• [Exercise]: Starting at the line with "Task: Open the SEO sidebar section", retype every line through the end of the listing exactly as written, and nothing before it.

• [Dataset excerpts]:
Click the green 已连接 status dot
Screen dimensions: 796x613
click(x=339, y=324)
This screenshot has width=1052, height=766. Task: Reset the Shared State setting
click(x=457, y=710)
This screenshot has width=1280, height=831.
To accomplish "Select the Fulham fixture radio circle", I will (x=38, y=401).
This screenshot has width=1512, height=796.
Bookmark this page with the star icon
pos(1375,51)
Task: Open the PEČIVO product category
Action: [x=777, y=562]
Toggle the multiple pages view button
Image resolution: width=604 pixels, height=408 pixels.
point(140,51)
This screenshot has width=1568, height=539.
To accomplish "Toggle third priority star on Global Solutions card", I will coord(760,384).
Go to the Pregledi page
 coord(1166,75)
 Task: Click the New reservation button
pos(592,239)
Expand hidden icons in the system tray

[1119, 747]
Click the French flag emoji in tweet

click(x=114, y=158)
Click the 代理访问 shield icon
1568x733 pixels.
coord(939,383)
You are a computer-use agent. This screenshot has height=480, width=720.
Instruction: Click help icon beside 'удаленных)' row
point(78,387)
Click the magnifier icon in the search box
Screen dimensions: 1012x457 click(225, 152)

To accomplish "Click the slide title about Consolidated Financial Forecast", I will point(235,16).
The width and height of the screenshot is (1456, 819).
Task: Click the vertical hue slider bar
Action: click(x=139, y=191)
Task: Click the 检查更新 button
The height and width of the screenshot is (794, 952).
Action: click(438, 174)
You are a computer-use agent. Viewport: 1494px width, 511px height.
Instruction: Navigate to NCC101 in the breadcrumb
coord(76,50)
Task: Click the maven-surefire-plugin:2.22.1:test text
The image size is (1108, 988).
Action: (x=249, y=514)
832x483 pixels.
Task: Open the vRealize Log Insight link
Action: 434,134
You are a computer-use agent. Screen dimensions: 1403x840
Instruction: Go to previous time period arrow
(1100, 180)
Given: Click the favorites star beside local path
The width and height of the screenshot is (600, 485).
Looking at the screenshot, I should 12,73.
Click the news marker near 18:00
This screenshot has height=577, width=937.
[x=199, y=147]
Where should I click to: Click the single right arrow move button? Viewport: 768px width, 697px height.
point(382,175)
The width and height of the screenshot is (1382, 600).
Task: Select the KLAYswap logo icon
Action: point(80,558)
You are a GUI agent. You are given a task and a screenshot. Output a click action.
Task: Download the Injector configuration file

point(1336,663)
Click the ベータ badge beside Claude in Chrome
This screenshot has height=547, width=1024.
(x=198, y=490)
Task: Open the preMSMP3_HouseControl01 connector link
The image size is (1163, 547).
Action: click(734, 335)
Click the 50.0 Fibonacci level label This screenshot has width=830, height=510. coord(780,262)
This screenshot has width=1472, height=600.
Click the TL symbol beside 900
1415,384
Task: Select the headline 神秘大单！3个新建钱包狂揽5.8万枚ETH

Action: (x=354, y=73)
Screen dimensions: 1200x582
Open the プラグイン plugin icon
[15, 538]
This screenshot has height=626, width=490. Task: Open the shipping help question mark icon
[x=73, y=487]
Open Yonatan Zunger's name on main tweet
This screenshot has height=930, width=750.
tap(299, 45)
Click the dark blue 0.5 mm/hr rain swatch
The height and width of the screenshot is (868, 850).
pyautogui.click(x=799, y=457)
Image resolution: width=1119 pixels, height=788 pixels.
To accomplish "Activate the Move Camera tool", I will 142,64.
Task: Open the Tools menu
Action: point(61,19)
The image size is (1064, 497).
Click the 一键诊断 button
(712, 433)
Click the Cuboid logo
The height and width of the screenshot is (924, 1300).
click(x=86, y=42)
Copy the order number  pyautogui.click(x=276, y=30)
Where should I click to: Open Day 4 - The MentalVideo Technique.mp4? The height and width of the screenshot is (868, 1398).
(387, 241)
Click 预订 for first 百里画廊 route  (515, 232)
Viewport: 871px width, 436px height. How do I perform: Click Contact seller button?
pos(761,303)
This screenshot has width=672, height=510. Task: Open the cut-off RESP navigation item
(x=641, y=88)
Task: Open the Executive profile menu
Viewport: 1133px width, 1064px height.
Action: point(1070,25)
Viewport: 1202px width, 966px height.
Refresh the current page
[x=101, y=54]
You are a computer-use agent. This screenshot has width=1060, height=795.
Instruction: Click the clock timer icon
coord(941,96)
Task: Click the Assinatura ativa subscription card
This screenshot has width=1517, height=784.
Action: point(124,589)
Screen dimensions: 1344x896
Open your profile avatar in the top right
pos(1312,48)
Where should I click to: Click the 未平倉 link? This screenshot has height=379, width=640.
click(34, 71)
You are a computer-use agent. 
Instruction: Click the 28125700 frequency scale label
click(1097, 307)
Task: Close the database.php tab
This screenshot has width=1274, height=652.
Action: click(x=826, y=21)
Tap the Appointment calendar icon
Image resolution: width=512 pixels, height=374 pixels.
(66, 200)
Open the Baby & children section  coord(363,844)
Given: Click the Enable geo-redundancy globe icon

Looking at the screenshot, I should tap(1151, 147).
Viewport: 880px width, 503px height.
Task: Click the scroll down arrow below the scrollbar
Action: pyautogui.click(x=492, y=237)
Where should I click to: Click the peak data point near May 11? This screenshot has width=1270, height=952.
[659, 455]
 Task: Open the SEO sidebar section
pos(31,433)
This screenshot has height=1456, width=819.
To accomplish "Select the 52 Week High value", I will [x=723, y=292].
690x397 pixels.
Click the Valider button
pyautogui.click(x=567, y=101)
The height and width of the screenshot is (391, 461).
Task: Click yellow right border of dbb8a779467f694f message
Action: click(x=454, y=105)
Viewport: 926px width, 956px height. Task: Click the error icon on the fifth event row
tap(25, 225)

• [Answer section]:
 Task: Open the SEO sidebar section
pos(31,433)
This screenshot has height=1456, width=819.
To accomplish "Select the 52 Week High value", I will [x=723, y=292].
690x397 pixels.
Click the Valider button
pyautogui.click(x=567, y=101)
The height and width of the screenshot is (391, 461).
Task: Click yellow right border of dbb8a779467f694f message
Action: click(x=454, y=105)
Viewport: 926px width, 956px height. Task: Click the error icon on the fifth event row
tap(25, 225)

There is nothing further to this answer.